Improved expression of recombinant sweet-tasting brazzein using codon optimization and host change as new strategies

Abstract

ABSTRACTThere is increased food industry attention to low-calorie natural sweeteners with good taste properties such as in plant-based sweet proteins. Brazzein is an attractive alternative to sucrose because of its intense sweetness, natural origin, and good stability at wide pH ranges and high temperature. In the present study, by using the minor form of brazzein as the basic sequence, the codon-optimized brazzein gene was designed based on appropriate GC content and preferred codon of E. coli. Then, the synthesized brazzein gene was cloned in pET28a vector and expressed in BL21(DE3) and SHuffle® T7 Express strains. Recombinant brazzein was expressed about 1.8 to 2.3 mg/L and 7.2 to 8.4 mg/L in BL21 (DE3) and SHuffle® T7 Express strain, respectively. Recombinant brazzein with His-tag lacked the sweetness.

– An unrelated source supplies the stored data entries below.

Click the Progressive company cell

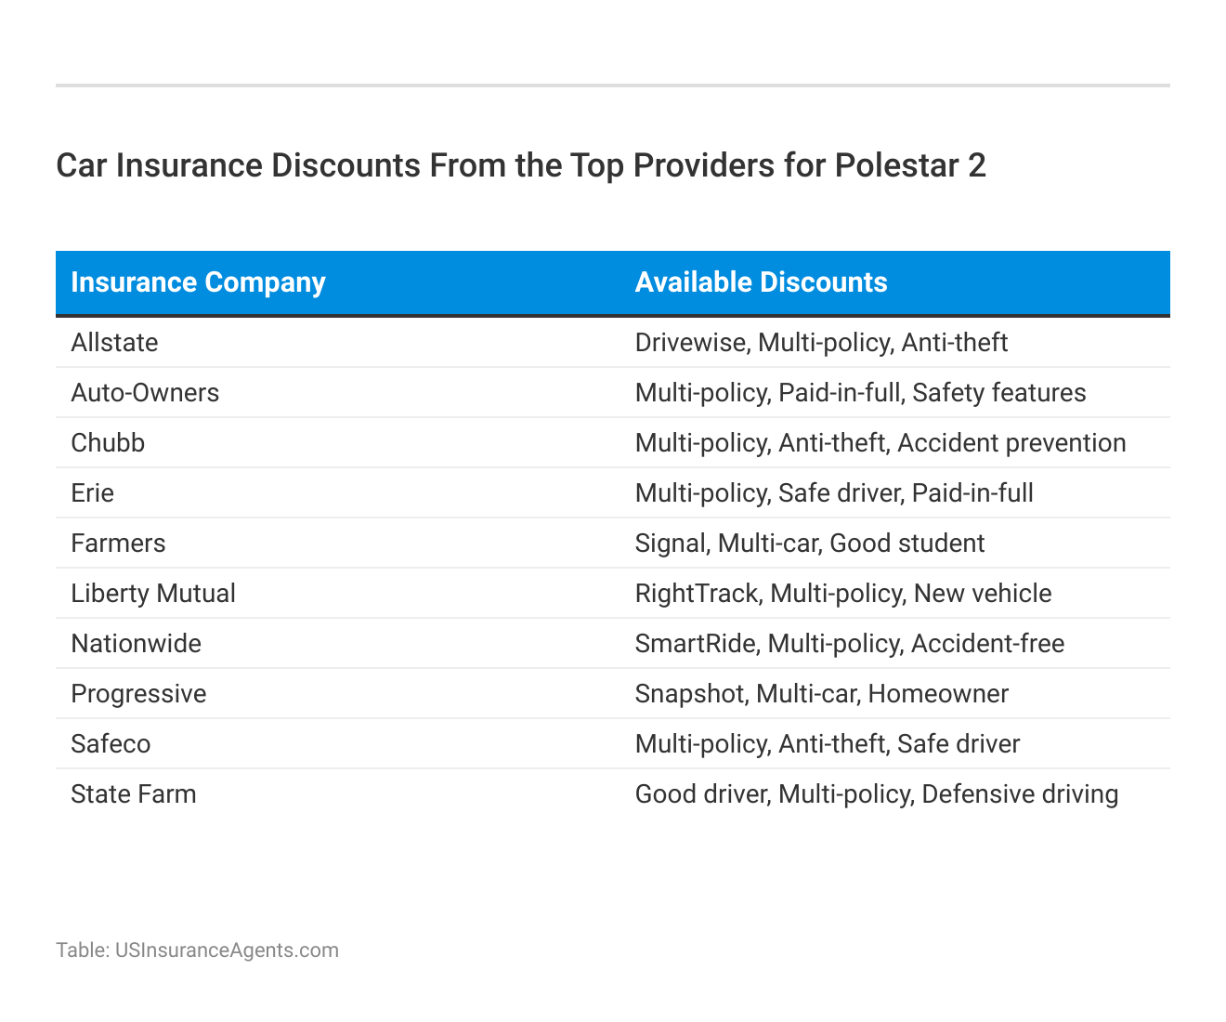138,694
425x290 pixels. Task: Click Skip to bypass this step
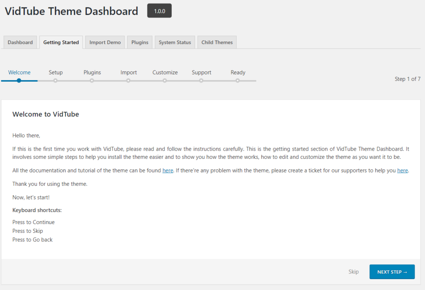click(354, 272)
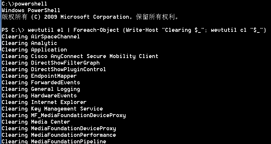The height and width of the screenshot is (144, 271).
Task: Click the Clearing Analytic output line
Action: (29, 43)
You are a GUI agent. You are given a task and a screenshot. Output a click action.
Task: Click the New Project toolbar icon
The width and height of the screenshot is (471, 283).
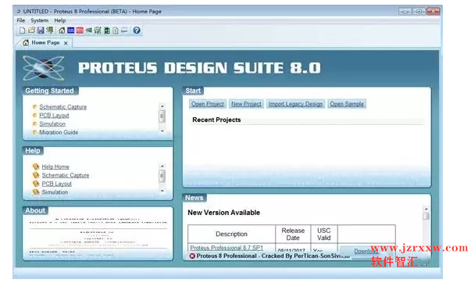(22, 30)
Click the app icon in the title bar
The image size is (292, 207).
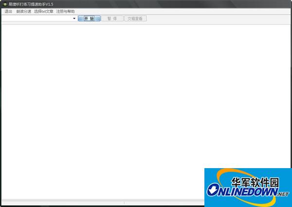click(x=4, y=4)
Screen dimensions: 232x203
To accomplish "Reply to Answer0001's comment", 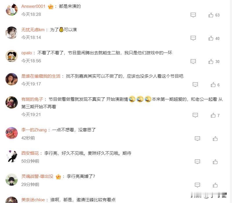I will pos(193,15).
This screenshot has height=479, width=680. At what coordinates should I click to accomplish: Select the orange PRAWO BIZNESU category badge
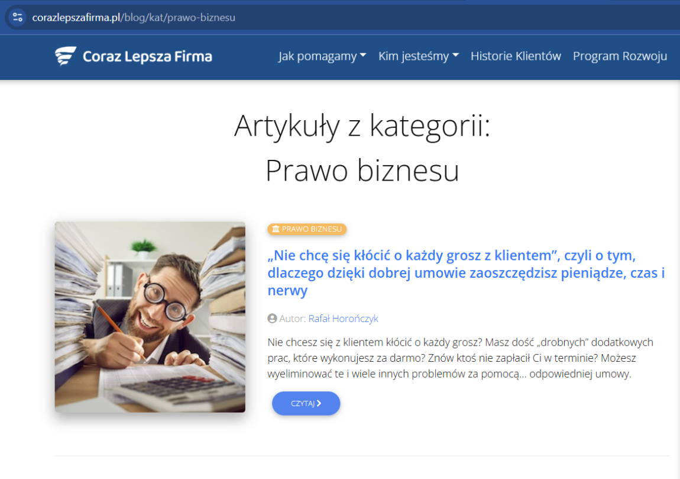click(307, 229)
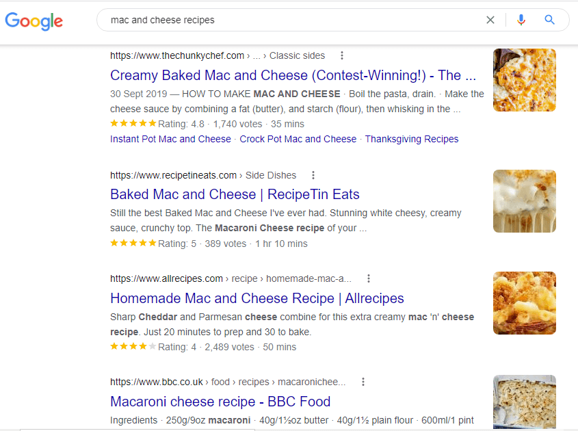Click the Google logo
Screen dimensions: 578x431
coord(34,21)
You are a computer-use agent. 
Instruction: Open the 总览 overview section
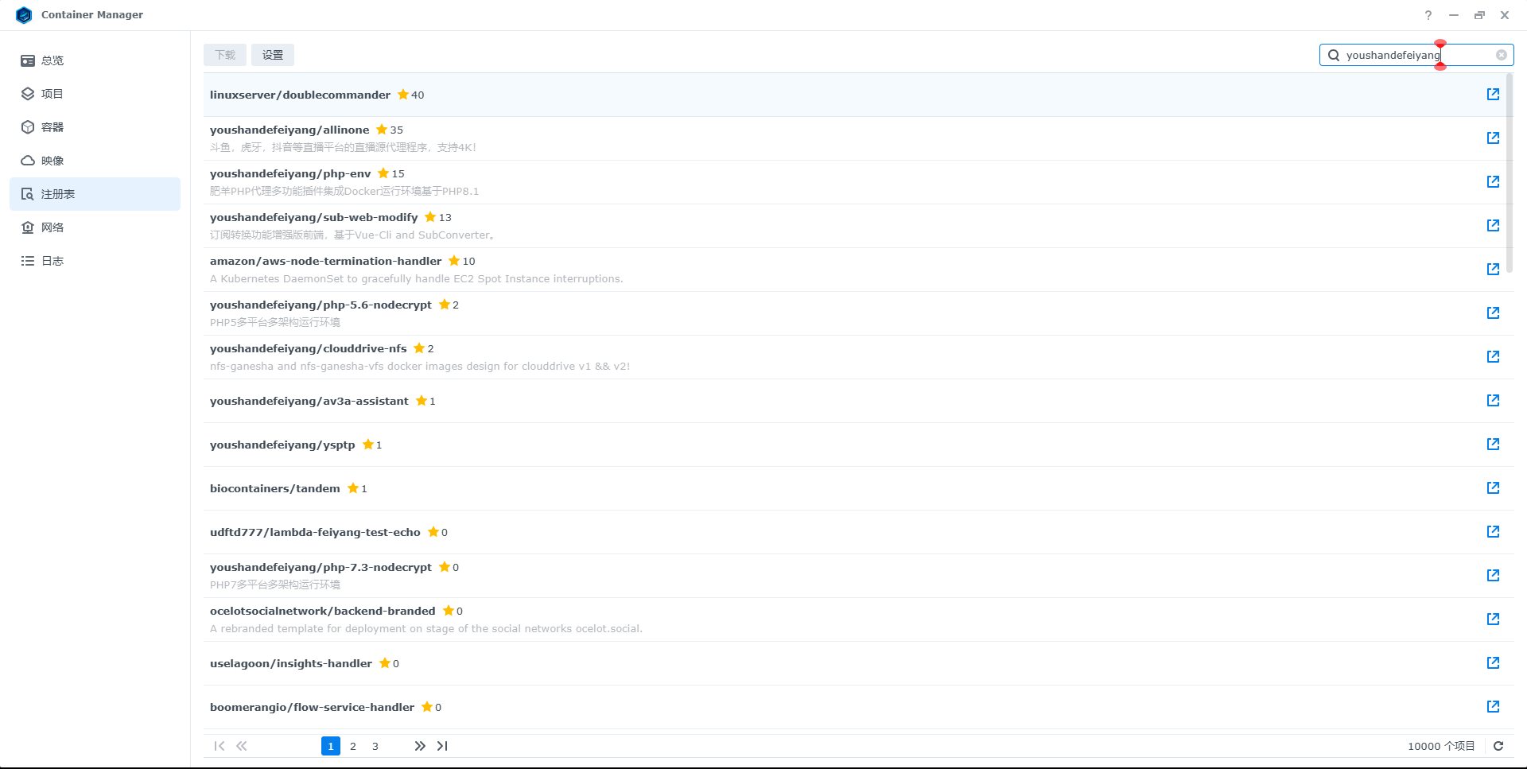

After the removal of the His-tag, it was shown that in addition to sweetness potency, the amount of brazzein proteins purified from SHuffle® T7 Express was higher than that from BL21. This improvement could be due to the better performance of SHuffle® T7 Express in the expression of the protein with high disulfide bridges and the effect of disulfide bonds on the sweetness of brazzein.